DATA SHOWN Block Start

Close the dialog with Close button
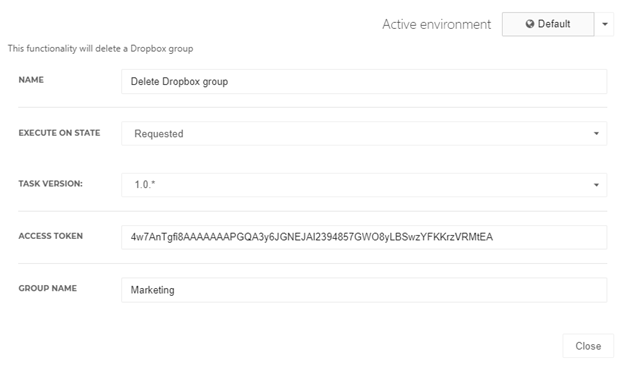click(588, 346)
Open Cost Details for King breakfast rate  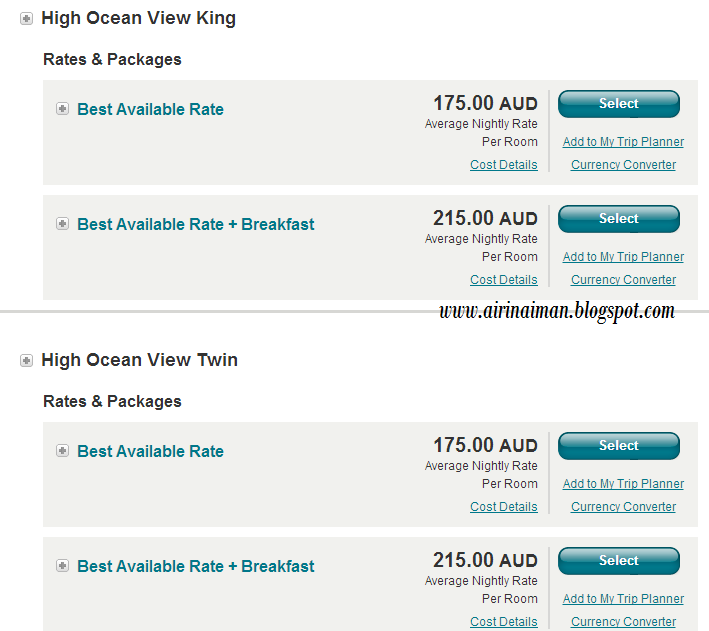coord(504,280)
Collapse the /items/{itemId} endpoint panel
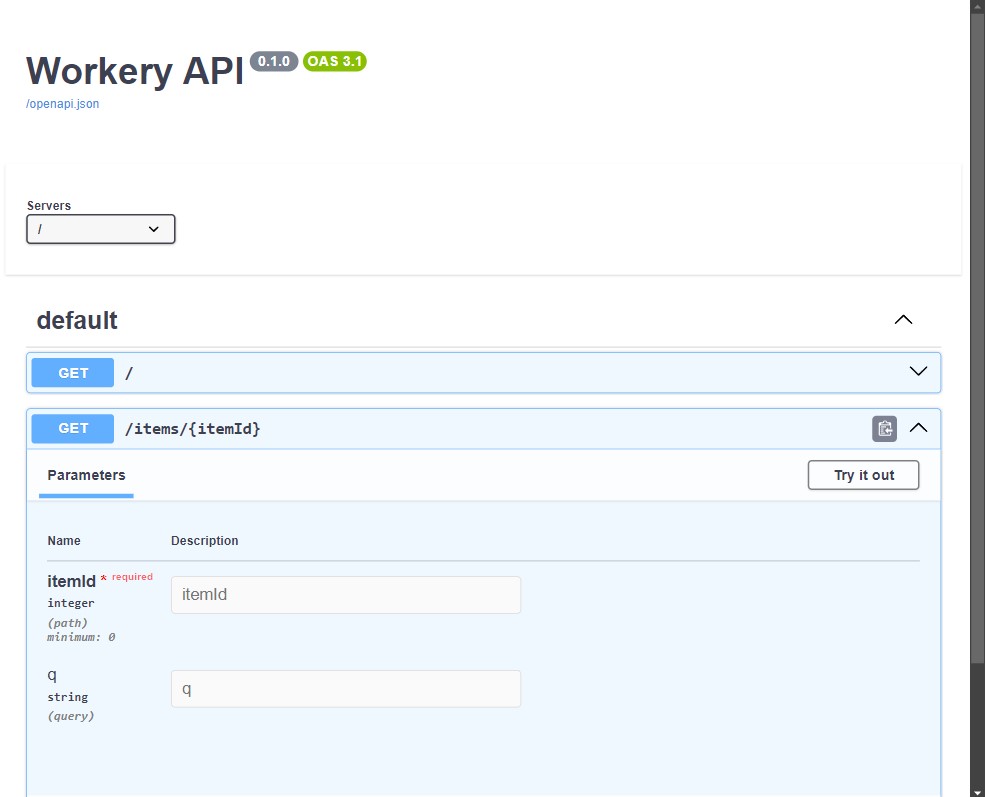 [918, 427]
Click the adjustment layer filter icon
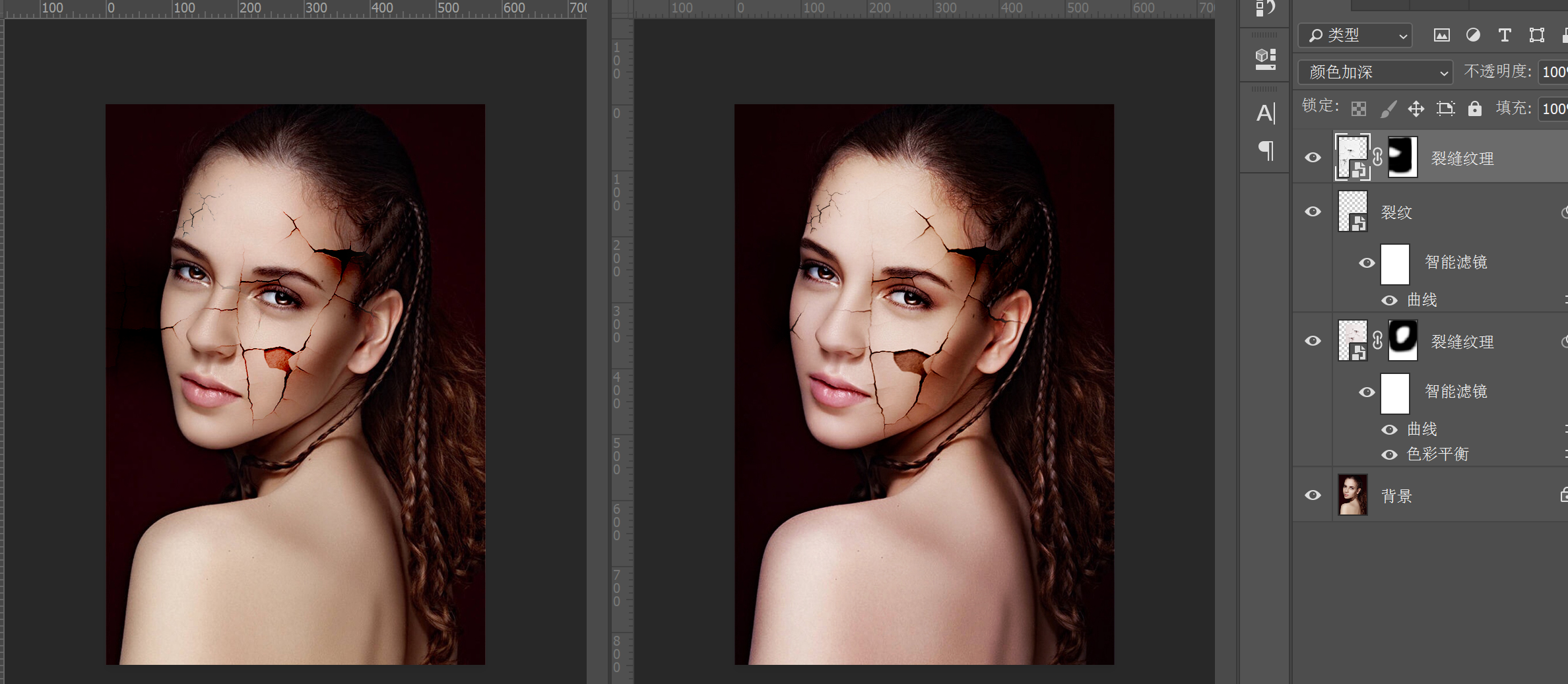Image resolution: width=1568 pixels, height=684 pixels. point(1473,36)
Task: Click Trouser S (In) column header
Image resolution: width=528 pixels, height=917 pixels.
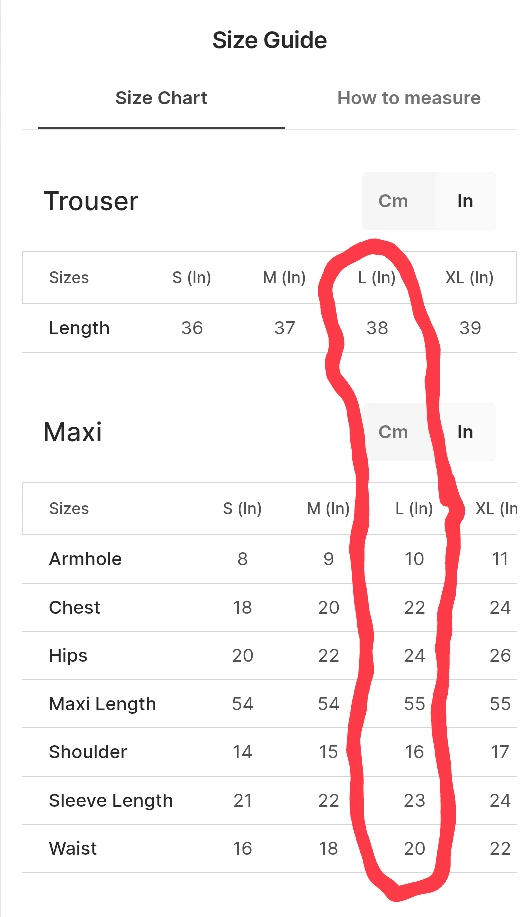Action: pos(192,277)
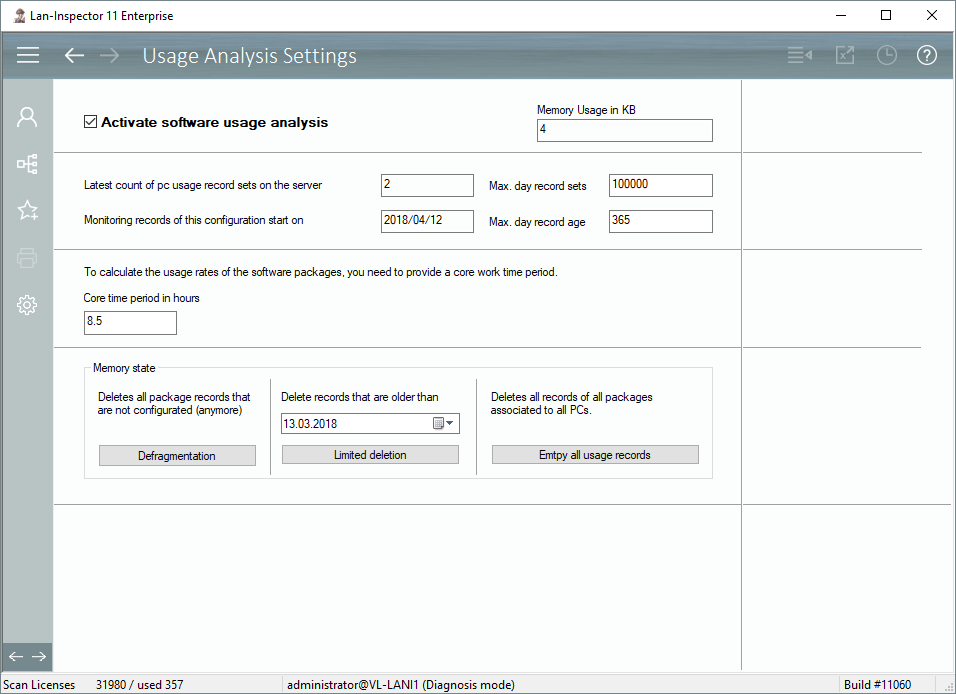The width and height of the screenshot is (956, 694).
Task: Click the Max. day record age field
Action: [x=660, y=221]
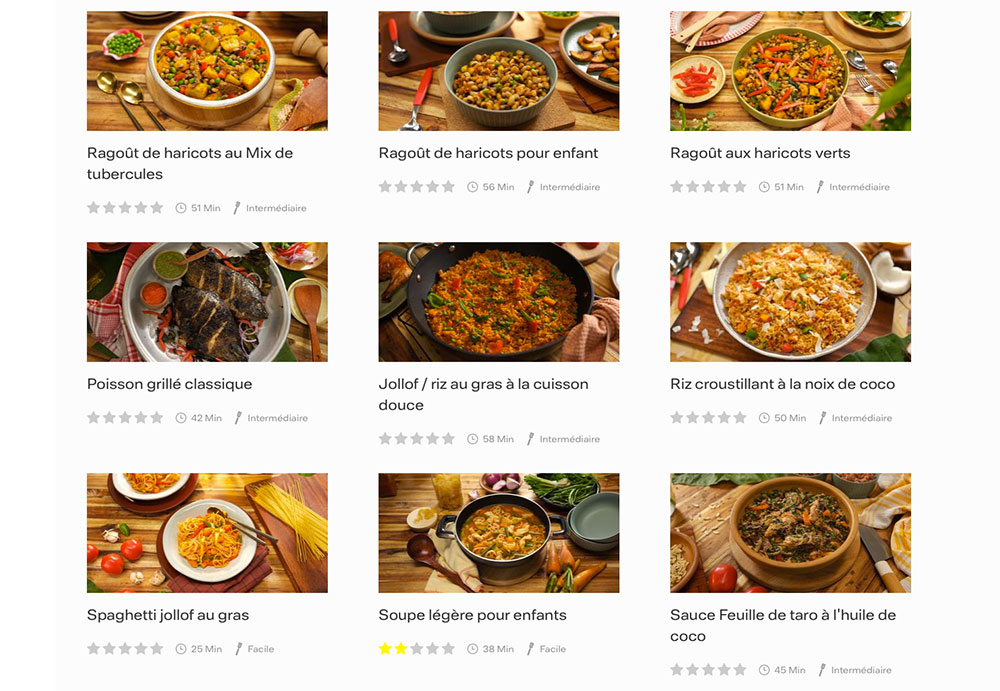Click the Ragoût aux haricots verts photo
This screenshot has width=1000, height=691.
[x=790, y=71]
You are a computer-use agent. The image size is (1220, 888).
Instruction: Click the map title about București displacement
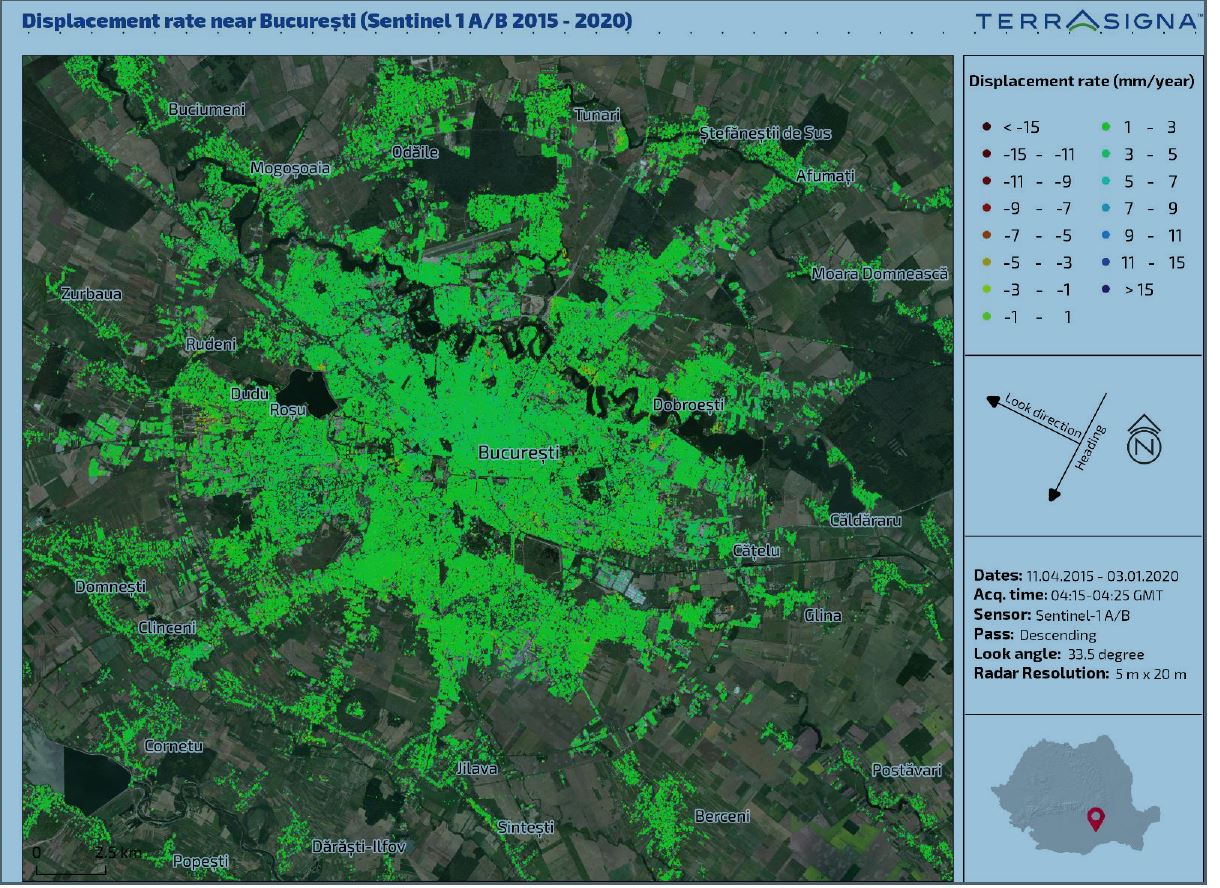click(x=326, y=21)
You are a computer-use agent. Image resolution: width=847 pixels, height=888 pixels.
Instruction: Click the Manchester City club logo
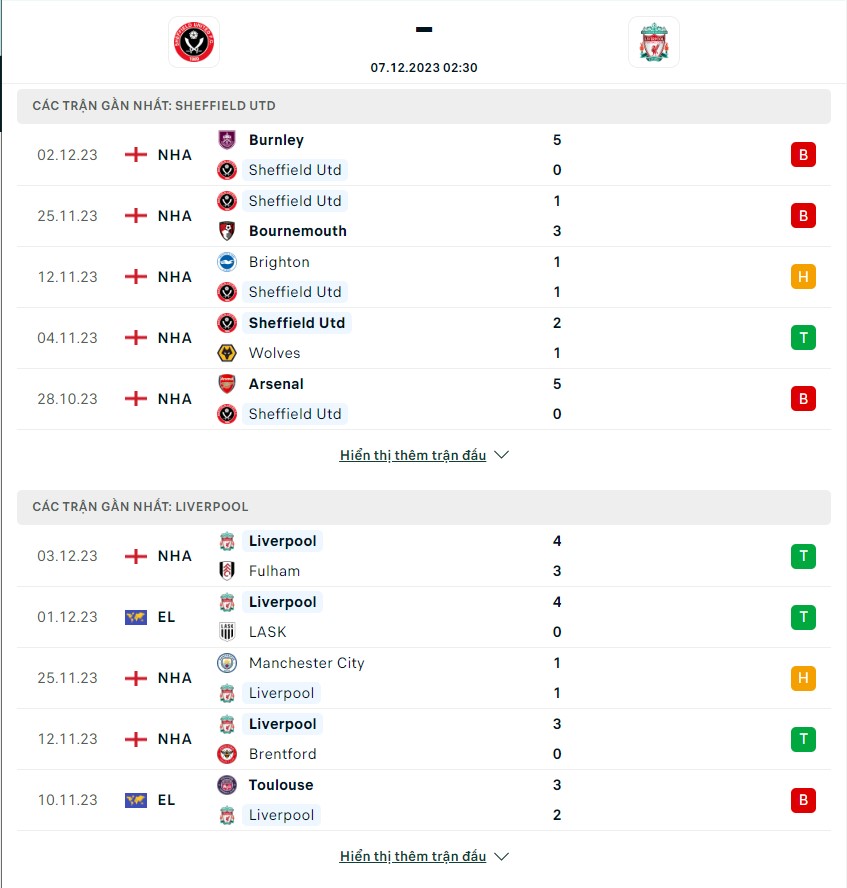(x=226, y=663)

DATA SHOWN Block End

Only the lines from the one containing "You are a computer-use agent. Image" through the last line of the entries belong in the answer, given again exactly. Images stay out.

You are a computer-use agent. Image resolution: width=847 pixels, height=888 pixels.
Instruction: Click the Manchester City club logo
(x=226, y=663)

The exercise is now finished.